As Rachel and the HuffPo article points out, they shared office space with Dick Armey's FreedomWorks, they won't say who funds them but admitted to Roll Call that they are at least in part funded by the financial industry, the board of directors of the Consumers Rights League included FreedomWorks President Matt Kibbe's wife Terry Kibbe, who is a Republican fundraiser and a banking lobbyist.
Rachel said to watch out for the right wing media to start promoting the protests from the Consumer Rights League and one last tidbit, the former President of the Consumer Rights League Mike Flynn now is the editor and chief of Andrew Breitbart's site BigGovernment.com, which is promoting the fake astroturf protests. And as Rachel noted, Mike Flynn used to be a lobbyist for Rick Berman. More on that from TPM.
But the pay-day lenders also have had help from some more controversial figures. Last week, we told you about the industry's attacks on the Center for Responsible Lending (CRL), the consumer-rights group that has been perhaps the most vocal critic of the pay-day lending industry. And back in October, as the Huffington Post reported at the time, an industry front group, the Consumer Rights League, filed a complaint with Congress alleging that CRL had violated lobbying rules by not sufficiently disclosing its activities. The League's largely bogus complaint -- the group's president, Michael Flynn, admitted to HuffPo: "A lot of the things I complained about are technical violations" -- appears to have been another attempt by the industry to harass and weaken CRL.
The League hasn't said who's funding it -- it didn't respond immediately to our request for comment -- but tax forms show it was founded in 2007 by Flynn and two lobbyists for the Federal Strategy Group, a GOP lobby firm. And for a time -- though no longer, it appears -- it shared an address with FreedomWorks, the corporate-funded conservative lobby group run by former GOP Majority Leader Dick Armey, which has been a key backer of the Tea Party movement. Another of the League's founders, Teresa Kibbe, is the wife of FreedomWorks president Matt Kibbe.
Flynn is now "editor-in chief" of Andrew Breitbart's BigGovernment.com, which ran James O'Keefe's undercover ACORN videos. (ACORN "owe Mr. O'Keefe an apology and also a thank you for rooting out these employees," Flynn told Sean Hannity in the wake of the videos' release.) He's also a former top lobbyist for Berman & Company, the firm run by notorious corporate lobbyist Rick Berman, famous for creating industry-funded front groups that have downplayed the risks of smoking, drinking, obesity, and even drunk driving, without revealing their corporate clients. 60 Minutes once called Berman -- known to his friends and enemies alike as "Dr. Evil" -- "the booze and food industries' weapon of mass destruction."

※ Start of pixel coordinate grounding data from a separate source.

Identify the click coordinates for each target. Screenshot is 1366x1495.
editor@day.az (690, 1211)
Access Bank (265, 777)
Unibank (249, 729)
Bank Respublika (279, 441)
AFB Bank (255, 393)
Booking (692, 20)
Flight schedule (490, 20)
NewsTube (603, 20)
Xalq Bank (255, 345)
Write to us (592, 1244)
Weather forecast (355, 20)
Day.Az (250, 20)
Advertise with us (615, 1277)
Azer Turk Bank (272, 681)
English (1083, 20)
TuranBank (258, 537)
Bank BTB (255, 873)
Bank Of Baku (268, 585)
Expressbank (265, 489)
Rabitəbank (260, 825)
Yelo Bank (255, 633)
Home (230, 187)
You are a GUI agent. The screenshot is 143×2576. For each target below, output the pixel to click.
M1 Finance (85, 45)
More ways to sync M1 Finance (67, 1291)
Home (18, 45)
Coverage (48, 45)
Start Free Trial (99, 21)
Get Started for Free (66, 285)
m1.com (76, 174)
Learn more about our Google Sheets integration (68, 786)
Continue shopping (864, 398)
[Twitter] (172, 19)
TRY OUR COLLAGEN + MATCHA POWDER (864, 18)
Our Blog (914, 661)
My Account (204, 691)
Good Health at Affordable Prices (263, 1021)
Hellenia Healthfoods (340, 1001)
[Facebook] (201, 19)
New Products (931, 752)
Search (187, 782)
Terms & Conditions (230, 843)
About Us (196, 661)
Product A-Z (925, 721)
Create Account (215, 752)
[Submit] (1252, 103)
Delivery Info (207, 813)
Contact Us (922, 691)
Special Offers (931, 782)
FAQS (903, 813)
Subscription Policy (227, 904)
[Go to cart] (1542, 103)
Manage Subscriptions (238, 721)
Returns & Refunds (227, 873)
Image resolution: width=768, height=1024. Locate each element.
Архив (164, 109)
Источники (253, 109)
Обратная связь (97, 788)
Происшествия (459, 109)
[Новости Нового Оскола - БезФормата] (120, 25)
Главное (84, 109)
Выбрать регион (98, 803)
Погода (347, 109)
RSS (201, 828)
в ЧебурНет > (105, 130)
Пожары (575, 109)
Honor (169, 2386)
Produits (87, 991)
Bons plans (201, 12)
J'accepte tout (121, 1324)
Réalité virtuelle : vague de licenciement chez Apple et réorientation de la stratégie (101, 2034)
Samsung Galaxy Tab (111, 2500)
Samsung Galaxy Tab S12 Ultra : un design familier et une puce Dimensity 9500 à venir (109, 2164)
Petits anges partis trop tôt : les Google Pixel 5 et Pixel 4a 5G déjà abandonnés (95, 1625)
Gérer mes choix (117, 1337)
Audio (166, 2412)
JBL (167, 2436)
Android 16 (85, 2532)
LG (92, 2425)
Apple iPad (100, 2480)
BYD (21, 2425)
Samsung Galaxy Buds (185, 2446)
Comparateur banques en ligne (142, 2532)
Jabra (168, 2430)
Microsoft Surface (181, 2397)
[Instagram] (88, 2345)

In fact, Berman himself also appears to have direct ties to the industry's PR push. A page on the website ActivistCash.com, which is run by Berman's Center For Consumer Freedom, goes after CRL, making prominent mention of the background in the sub-prime mortgage industry of Herb Sandler, one of CRL's major funders. And as the good-government group CREW noted in a report last year, a website set up by Berman's Center for Economic and Entrepreneurial Literacy has promoted pay-day loans and criticized efforts to regulate the industry.
All of these ties have paid off for the industry, of course. To the frustration of consumer advocates, the Senate's proposal on financial reform won't give the new consumer agency the automatic authority to enforce rules against all pay-day lenders. And the House bill passed in December, though stronger, also was reportedly watered down.